Cii Radio| Ayesha Ismail| 12 February 2018| 25 Jumadul Ula 1439

Sheikh Abdullah al-Mutlaq, a member of the top Muslim clerical body in Saudi Arabia, said that women should not be obliged to wear abayas as the purpose of the Sharia code is to cover the entire body with any long and loose-fitting garment, whether using a cloak or any form of modest clothing.

This is another indication of the Kingdom’s efforts towards modernization. He continued to say that 90 percent of Muslim women in the Muslim world do not wear an abaya and do not even know it.

“As we see in Mecca and Medina, a large number of decent, religious women do not wear abayas. This in itself is bare witness that women should not be obliged to wear abayas,” said Mutlaq during the “Friday Studio” program on Nedaa al-Islam channel.
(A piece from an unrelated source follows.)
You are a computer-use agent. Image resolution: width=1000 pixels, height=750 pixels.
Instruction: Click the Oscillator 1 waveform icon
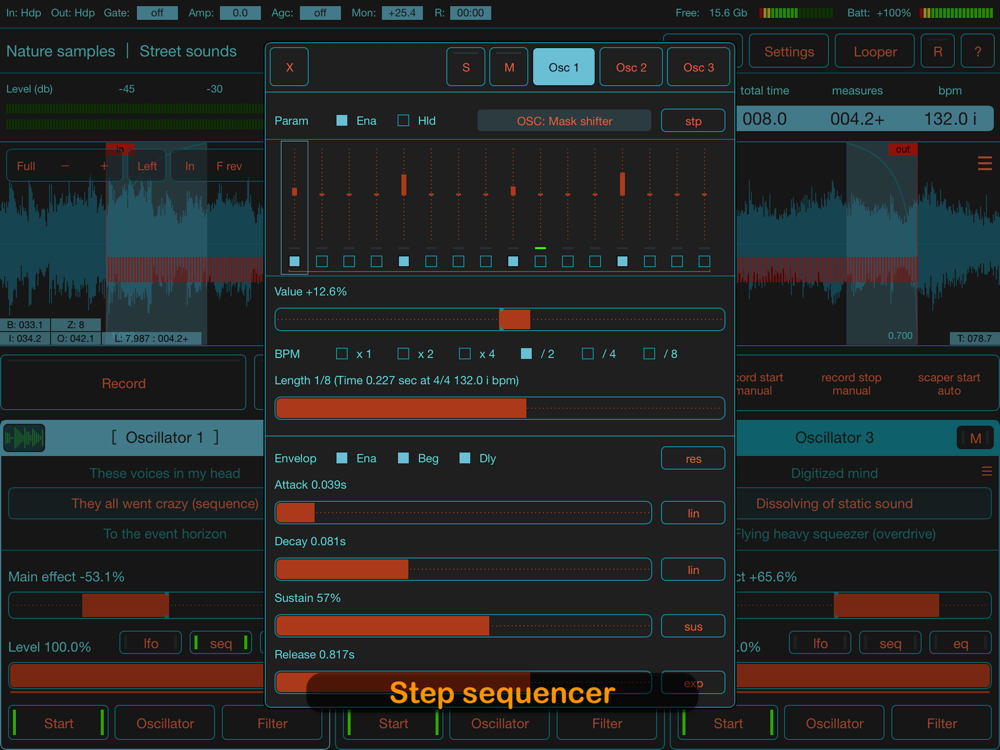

Friday Studio is a weekly Islamic show that discusses Islamic teachings, answers questions from the audience and issues fatwas by the show’s permanent guest Al-Mutlaq.

A member of the clerical body clarified that wearing an abaya is fulfilling the act of being conservative. An abaya falls under what Allah has referred to as the Jalabib in the Quran and has urged women to wear. If a woman chooses to cover her head, shoulders or otherwise with an abaya, that would be fine.

While not necessarily signalling a change in the law, the statement is the first of its kind from a senior religious figure. It follows the recent pattern of freedoms the Kingdom has been witnessing with the ascent of young Crown Prince Mohammad bin Salman to power.

Only the government-appointed clerics associated with the Council of Senior Scholars are allowed to issue fatwas or Islamic legal opinions. Their interpretations of Islamic law form the basis of Saudi Arabia’s legal system.

Saudi women have started wearing more colourful abayas in recent years, the light blues and pinks in stark contrast with the traditional black. Open abayas over long skirts or jeans are also becoming more common in some parts of the country.

The trend marks a major change in the last couple of years. In 2016, a Saudi woman was detained for removing her abaya on the main street in the capital of Riyadh. Local media reported that she was detained after a complaint was filed with the religious police.

The Kingdom has seen an expansion in women’s rights recently, such as the decision passed to allow women to attend mixed public sporting events and the announcement that Saudi Arabia would grant them the right to drive.

These are some of the many changes the country has undergone in recent months, hailed as proof of a new progressive trend in the deeply conservative Muslim Kingdom.